Anyhow, if you want to keep it a simple dependency of "only-sell-whats-available-right-now" then you need to consider the following:
multiple sales could be going on at the same time
what to do with sales that can only be partly fulfilled, e.g. should all available items be sold or should the whole order be handled as not able to fulfil?
To address the first point, again, different approaches can be taken. The easiest probably is to set a lock on the inventory records you are interested in as long as you make the decision(s) whether to process the order (and inventory transaction) or not.
SELECT QTY "KABIL_PRACTICE"."Inventory" WHERE P_ID = :P_ID FOR UPDATE;
This statement will acquire a lock on the relevant row(s) and return or wait until the lock gets available in case another session already holds it.
Once the quantity of an item is retrieved, you can call the further business logic (fulfil order completely, partly or decline).
Each of these application paths could be a stored procedure grouping the necessary steps.
By COMMITing the transaction the lock will get released.
As a general remark: this should not be implemented as triggers. Triggers should generally not be involved in application paths that could lead to locking situations in order to avoid system hang situations.

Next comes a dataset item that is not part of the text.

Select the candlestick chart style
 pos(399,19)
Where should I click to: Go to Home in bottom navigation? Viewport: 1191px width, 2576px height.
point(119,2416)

Also, triggers don't really allow for a good understanding of the order in which statements get executed, which easily can lead to unwanted side effects.
Rather than triggers, stored procedures can provide an interface for applications to work with your data in a meaningful and safe way.
E.g.
procedure ProcessOrder
for each item in order
check stock and lock entry
(depending on business logic):
subtract all available items from stock to match order as much as possible
OR: only fulfil order items that can be fully provided and mark other items as not available. Reduce sales order SUM.
OR: decline the whole order.
COMMIT;
Your application can then simply call the procedure and take retrieve the outcome data (e.g. current order data, status,...) without having to worry about how the tables need to be updated.